これはつまり自分がまだ紳士ではないということであろう。なので、いつ紳士になってもいいようにマジックの練習は先に済ましておこうと思う。
問題はどうやって紳士になるかだ。「上品で教養があり礼儀正しい男」これが紳士ということらしい。ほかにも、気が利いたり、優しかったり、レディーファーストな人がそうであるらしい。ことのほかレディーファーストは、多くの人がその行為を紳士と重ねているようだ。

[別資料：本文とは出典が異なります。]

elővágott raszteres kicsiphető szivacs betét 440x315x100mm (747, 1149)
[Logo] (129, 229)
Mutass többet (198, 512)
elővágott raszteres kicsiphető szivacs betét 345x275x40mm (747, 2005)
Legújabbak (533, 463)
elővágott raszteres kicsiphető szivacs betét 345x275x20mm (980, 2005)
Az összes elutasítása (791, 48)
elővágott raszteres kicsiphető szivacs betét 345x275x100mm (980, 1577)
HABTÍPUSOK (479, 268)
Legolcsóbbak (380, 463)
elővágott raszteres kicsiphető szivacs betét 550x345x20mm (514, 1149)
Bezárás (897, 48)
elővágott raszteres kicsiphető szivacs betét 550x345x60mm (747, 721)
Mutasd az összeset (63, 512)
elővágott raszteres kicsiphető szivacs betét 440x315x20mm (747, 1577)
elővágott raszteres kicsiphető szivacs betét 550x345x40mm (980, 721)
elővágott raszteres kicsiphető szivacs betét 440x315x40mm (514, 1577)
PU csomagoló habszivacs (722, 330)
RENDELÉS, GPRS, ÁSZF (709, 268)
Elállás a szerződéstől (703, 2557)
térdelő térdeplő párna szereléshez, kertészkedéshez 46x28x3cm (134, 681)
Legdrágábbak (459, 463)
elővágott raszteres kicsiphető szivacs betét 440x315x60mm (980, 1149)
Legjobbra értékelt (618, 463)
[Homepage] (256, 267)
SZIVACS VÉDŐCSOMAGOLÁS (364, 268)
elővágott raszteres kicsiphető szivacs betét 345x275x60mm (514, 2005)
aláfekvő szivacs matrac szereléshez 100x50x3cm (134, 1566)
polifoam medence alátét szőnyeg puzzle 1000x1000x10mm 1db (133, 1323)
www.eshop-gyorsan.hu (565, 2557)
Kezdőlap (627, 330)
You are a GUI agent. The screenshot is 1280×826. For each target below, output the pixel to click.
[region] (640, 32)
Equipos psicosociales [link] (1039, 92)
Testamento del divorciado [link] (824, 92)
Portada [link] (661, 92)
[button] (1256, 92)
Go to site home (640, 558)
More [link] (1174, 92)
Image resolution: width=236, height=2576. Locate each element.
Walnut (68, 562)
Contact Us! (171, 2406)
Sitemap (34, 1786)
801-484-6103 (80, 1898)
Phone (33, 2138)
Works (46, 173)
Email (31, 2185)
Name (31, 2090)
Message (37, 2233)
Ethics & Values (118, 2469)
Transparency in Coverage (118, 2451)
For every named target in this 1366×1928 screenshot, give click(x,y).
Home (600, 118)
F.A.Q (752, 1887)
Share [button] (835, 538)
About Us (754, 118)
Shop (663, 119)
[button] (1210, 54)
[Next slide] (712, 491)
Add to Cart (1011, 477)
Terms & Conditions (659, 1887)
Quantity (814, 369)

しかしこのレディーファーストはくせ者だ。レディーファースト自体は悪くないとおもう、が、よく見聞きする「全てにおいてレディーファーストします」というのは実にスケベな雰囲気が漂う。
イタリア紳士といったところか?この
パスタ野郎!
上品で教養があり礼儀正しいというのも胡散臭い。夏目漱石のいう「紳士というものは、唯ノッペリしている〜」というのがそれであろう。頭のいい悪いやつ(詐欺師とか)ほど害のない立ち振る舞いをする。
なんだかろくな紳士がいない。それもそのはず、どうやら今となっては紳士の本場、英国においてさえ紳士と呼ばれる者は居ないとも云われているのだ。それではしょうがない。
歴史を見てみると、紳士とは、元々は上流階級などの高等な教育を受けている人たちの事を云うらしい。産業革命期の英国で成金が上流階級に進出した際、金の亡者との区別をする為に作られた貴族の証なのだそうだ。日本でも似たようなものだろう。札に火をつけて足元を照らしているようではいかんのである。
そういうことであれば私は紳士にはなれないということになる。なれて成金だ。まぁそれでもいいけど。どうせ現代日本において紳士というのはその意味合いをなくし、もはやチラシで紳士肌着などと使われる性別を表す言葉にまで地位が落ちている。いらんわい。
こうなると紳士を排除し、ただマジックをするというのはいささかつまらんものに思えてきた。しかし、そもそも人に披露することなど考えるからいかんのだ。今はっきりとわかりました。僕はマジックがうまくなりたい。たとえ客がネコ一匹でも。